• Excerpted text:
Singh made contact with an American Unitarian minister in Calcutta George Appleton Dall. There ensued an eager exchange of letters and through those and the writings of William Ellery Channing (which Mr. Dall had sent him), Singh discovered that there were many others, called Unitarians, who shared his faith. He thereafter called his faith “Ka Niam Unitarian” (The Unitarian Religion).

 

 

Though Hajom Kissor Singh, was never ordained, he devoted his life to preaching, starting churches, and growing the religion he began.

 

 

He provided strong leadership and by example set the precedent for lay-led rather than clergy-led services. Today, ministers in the Unitarian Union are called Church Visitors. Each is responsible for 3-5 congregations. Church Visitors are usually unpaid volunteers with some special training. Efforts are underway to develop standardized training for Church Visitors.

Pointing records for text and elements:
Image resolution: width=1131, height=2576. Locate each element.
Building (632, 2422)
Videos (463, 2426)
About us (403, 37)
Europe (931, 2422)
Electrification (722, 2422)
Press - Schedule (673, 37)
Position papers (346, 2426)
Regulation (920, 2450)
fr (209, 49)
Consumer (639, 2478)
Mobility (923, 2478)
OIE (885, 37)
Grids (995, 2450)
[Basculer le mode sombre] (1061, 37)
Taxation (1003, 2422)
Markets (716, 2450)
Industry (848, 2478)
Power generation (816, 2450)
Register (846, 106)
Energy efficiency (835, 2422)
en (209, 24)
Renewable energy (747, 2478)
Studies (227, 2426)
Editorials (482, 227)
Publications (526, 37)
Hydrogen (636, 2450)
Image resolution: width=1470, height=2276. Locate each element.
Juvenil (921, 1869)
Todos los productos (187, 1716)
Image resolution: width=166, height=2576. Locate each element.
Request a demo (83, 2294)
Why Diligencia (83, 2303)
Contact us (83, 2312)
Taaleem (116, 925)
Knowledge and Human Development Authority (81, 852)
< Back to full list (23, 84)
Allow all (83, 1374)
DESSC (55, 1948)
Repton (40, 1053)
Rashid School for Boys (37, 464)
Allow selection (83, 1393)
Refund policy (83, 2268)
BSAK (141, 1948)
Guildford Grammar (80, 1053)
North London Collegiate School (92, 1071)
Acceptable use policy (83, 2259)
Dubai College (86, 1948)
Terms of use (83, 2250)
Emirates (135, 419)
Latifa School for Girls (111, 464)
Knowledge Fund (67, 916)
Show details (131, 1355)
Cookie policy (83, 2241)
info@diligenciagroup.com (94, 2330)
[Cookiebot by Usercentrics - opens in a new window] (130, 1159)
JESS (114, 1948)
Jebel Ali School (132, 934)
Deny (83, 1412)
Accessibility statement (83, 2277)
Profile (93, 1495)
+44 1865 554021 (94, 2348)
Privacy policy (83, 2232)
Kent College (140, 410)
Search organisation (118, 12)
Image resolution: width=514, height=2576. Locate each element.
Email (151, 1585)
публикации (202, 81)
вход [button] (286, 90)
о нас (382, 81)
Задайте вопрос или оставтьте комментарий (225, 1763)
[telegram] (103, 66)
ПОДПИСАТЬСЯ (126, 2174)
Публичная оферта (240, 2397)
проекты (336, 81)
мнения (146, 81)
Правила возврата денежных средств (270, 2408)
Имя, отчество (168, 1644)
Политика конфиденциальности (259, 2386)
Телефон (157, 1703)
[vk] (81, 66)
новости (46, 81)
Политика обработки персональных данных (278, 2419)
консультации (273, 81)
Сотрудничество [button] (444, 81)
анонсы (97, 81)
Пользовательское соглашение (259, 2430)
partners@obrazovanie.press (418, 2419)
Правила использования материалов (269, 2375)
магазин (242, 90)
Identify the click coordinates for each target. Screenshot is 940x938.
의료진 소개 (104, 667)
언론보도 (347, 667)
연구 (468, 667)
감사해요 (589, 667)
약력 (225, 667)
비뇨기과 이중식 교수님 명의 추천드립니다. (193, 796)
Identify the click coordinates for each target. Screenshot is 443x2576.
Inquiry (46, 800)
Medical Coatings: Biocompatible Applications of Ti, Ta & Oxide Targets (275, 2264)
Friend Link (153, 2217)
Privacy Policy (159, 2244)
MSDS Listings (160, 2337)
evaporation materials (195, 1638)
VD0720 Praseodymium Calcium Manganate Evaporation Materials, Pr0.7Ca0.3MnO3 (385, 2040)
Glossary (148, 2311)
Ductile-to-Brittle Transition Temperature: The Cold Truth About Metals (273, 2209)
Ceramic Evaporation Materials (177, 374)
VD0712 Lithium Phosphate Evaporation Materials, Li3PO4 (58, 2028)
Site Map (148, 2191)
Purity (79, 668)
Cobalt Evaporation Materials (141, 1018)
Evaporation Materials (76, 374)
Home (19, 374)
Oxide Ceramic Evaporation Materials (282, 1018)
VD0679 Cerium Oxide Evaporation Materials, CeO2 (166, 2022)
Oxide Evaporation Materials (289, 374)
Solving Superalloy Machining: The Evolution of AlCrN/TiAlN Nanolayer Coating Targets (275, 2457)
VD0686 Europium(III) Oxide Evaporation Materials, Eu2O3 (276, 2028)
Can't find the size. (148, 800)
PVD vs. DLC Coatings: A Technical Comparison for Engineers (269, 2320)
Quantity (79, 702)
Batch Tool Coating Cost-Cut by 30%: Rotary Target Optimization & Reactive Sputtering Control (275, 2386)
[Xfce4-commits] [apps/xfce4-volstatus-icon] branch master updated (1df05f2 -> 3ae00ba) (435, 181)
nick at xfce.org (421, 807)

• Work instructions: Copy the whole passage about Hajom Kissor Singh and the Unitarian faith word for word.

• Answer to the exercise:
Singh made contact with an American Unitarian minister in Calcutta George Appleton Dall. There ensued an eager exchange of letters and through those and the writings of William Ellery Channing (which Mr. Dall had sent him), Singh discovered that there were many others, called Unitarians, who shared his faith. He thereafter called his faith “Ka Niam Unitarian” (The Unitarian Religion).

 

 

Though Hajom Kissor Singh, was never ordained, he devoted his life to preaching, starting churches, and growing the religion he began.

 

 

He provided strong leadership and by example set the precedent for lay-led rather than clergy-led services. Today, ministers in the Unitarian Union are called Church Visitors. Each is responsible for 3-5 congregations. Church Visitors are usually unpaid volunteers with some special training. Efforts are underway to develop standardized training for Church Visitors.